La crise du coronavirus a révélé la déficience de la France en ce qui concerne certaines productions, en particulier dans le domaine médical.
Cette situation n’est ni spécifique à la France ni nouvelle. Le recours aux importations pour des produits à faible valeur ajoutée (génériques ou produits basiques comme les masques) s’est imposé au nom du principe des avantages comparatifs, chaque pays se spécialisant dans la production de biens et de services où il est le moins mauvais. Avec la crise sanitaire, l’idée de privilégier une production nationale pour des biens dits stratégiques tend à s’imposer. Le problème est de déterminer ce qui est stratégique ou pas.
Masque papier, un nouvel enjeu stratégique ?

[Entrées tirées d'une collection]
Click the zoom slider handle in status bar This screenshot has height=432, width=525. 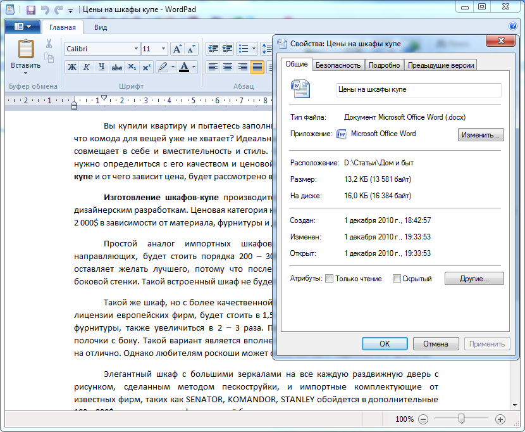[462, 419]
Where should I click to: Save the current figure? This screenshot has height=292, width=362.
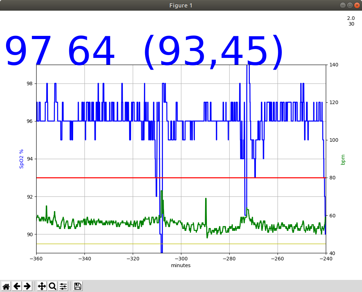click(77, 286)
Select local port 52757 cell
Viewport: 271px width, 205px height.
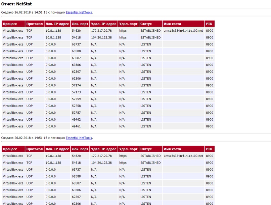click(x=76, y=113)
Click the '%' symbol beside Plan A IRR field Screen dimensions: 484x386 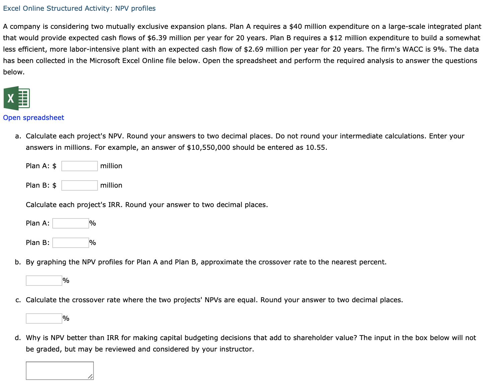[x=93, y=223]
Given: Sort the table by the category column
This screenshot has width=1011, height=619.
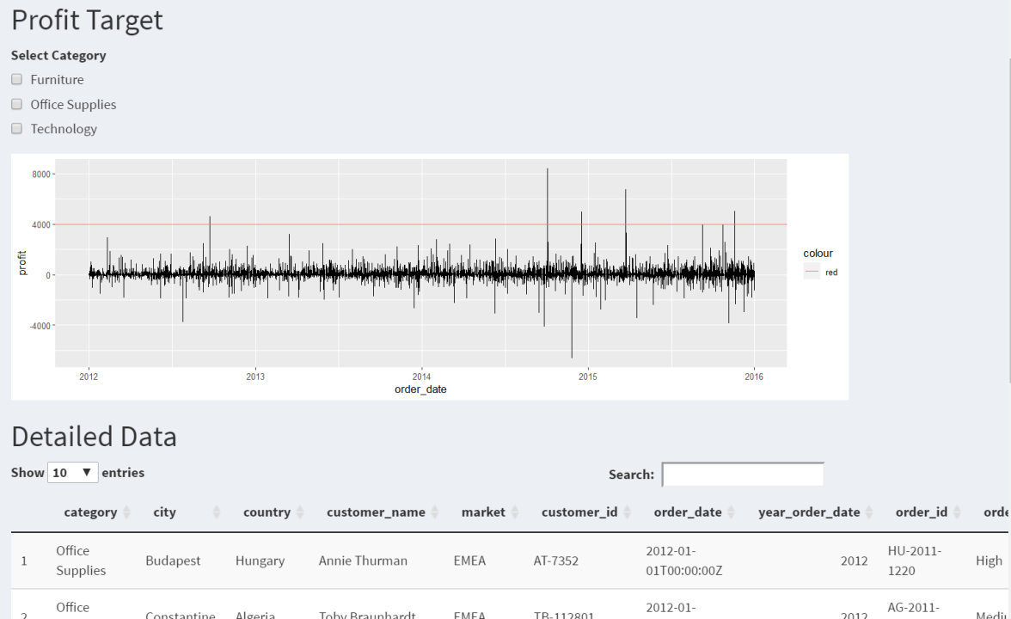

**Consignes de l'exercice**
A) D'après l'extrait sur la crise du coronavirus, au nom de quel principe le recours aux importations de produits à faible valeur ajoutée s'est-il imposé ?
B) Reproduisez à l'identique le passage de l'extrait sur la crise du coronavirus qui va de « Cette situation n’est » jusqu'à « stratégique ou pas. ».
C) Poursuivez la rédaction de l'extrait sur la crise du coronavirus à la suite de sa dernière ligne.
Les entrées ne sont d'aucune utilité pour ce travail.

**Réponses attendues**
A) Au nom du principe des avantages comparatifs.

B)
Cette situation n’est ni spécifique à la France ni nouvelle. Le recours aux importations pour des produits à faible valeur ajoutée (génériques ou produits basiques comme les masques) s’est imposé au nom du principe des avantages comparatifs, chaque pays se spécialisant dans la production de biens et de services où il est le moins mauvais. Avec la crise sanitaire, l’idée de privilégier une production nationale pour des biens dits stratégiques tend à s’imposer. Le problème est de déterminer ce qui est stratégique ou pas.

C)
Avec le covid-19, nul n’aurait imaginé qu’un masque en papier, jetable soit un bien stratégique. L’explosion de la demande au sein tous les États a provoqué une pénurie jugée insoutenable et incompréhensible par les populations. Compte tenu de la consommation en temps normal de masques, il n’est pas certain que la France, même en ayant imposé une production minimale sur le territoire, aurait eu la capacité de répondre à la progression exponentielle de la demande. En outre, le choix d’une production nationale de masques importante aurait eu un coût économique non négligeable qui aurait eu comme conséquence de réduire d’autres dépenses tout aussi voire plus indispensables. L’arbitrage en faveur des masques aurait pu se traduire par une réduction des dépenses de recherche pour le cancer ou contre les infections virales.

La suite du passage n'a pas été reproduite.